According to the World Health Organization‘s “Global Burden of Disease” report, infectious and parasitic diseases are the world’s second-largest leading cause of death and disability, and the growth of antibiotic-resistant “superbugs” that evade existing treatments is on the rise. However, only two new classes of antibiotics have been introduced to the market in the past 30 years.
Under the two-year collaboration, AstraZeneca and the Broad Institute will work together to address this challenge by bringing together expertise in bacterial genomics and biochemistry with a unique collection of chemical compounds and chemical screening capabilities. Screening and hit-to-lead chemistry will take place in the Broad’s chemical biology platform and AstraZeneca will optimize, develop and commercialize potential compounds from identified, high-quality leads.

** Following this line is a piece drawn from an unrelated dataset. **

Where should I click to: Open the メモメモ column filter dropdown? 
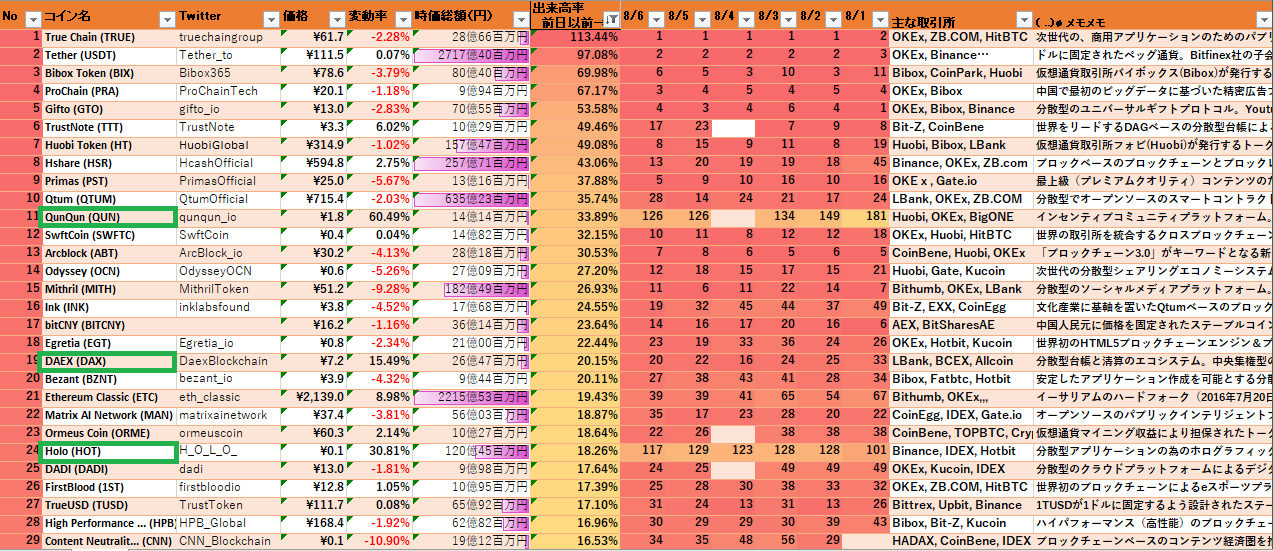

The chemical library, created at the Broad Institute, comprises 100,000 customized molecules known as diversity-oriented synthesis (DOS) compounds. It is designed to contain molecular shapes and structures not found anywhere else that can hit even the most challenging biological targets.
“We believe new and collaborative approaches between the private and public sectors will help speed the discovery and development of new treatments, particularly for antibiotic-resistant infections,” said Dr. Manos Perros, vice president and head of the infection innovative medicines unit, AstraZeneca. “Through this collaboration we have already identified several new potential projects to pursue.”